Michael McDonald and I had booked a trip to go to the Hoggar Mountains in Southern Algeria on the same date Bush the Elder scheduled the start of the First Gulf War. I was starting to get cold feet about going into a Muslim country just when we were starting to bomb another Muslim country, but Michael kept saying that the war was all a bluff and there wouldn’t be a problem. Then, the night before our trip started, Pan Am cancelled our flight to Algiers. We now had almost three weeks off from work with no place to go. However, in a couple of days, we would have free tickets to almost anywhere else. As an aside, I had to get a Visa in my passport to go to Algeria and I had been to Morocco so I had an entry stamp and an exit stamp but they looked the same if you couldn’t read Arabic. After 9-11, this became a constant problem especially trying to get through Heathrow. End aside.
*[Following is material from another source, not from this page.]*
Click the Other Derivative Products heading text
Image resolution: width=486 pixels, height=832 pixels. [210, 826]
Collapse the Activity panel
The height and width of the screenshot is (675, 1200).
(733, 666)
The day after our trip didn’t start, I saw the article by Galen Rowell. It proposed a scale to measure how much is still left of what you are going to see, at the place you are going to see; in other words, how uncontaminated is the place. As I remember, Rowell used Waikiki and The Galapagos as the one to ten extreme examples. Galen Rowell was – sadly, he was killed in an airplane accident while flying into Bishop in August of 2002 – a nature and landscape photographer and he was traveling to mostly natural places to see nature and indigenous people. He rated Kathmandu a six on the scale because, among other things, it had become so popular that it even had a Howard Johnson. Guatemala rated an eight.
For me Tahoe City rated about a two, but up a dirt road out of Tahoe City is a trail that leads to a lake that rates about an eight.
Driving through the empty backcountry above Tahoe and waiting in a car line, trying to get through Tahoe City, I realized that there was a huge flaw in the Galen Rowell system. Unlike, Rowell, most people come to Tahoe to see what is there now, shopping and dining with the natural beauty as a backdrop. That, I think is the draw of Tahoe, and the end of the day, even with all the people and all the traffic, it is an incredibly beautiful place.
Glad to see you rated the trail as an 8. It is amazing that there is this road between Tahoe City and Truckee that in the 50+ years I have been going up there I never knew about until I researched off road trails on Trails.com. And this trail had a “remoteness rating” of 0.
I’ve ridden a mountain bike on dirt from Tahoe City to Truckee, several times…once you’re away from either city it’s a nice trail, 7-8 by my rating. Galen might have rated it at 5 or 6 because every now and then you might hear the sound of a distant car or an airplane overhead. We are lucky to have “uncontaminated” spaces left, but they are shrinking.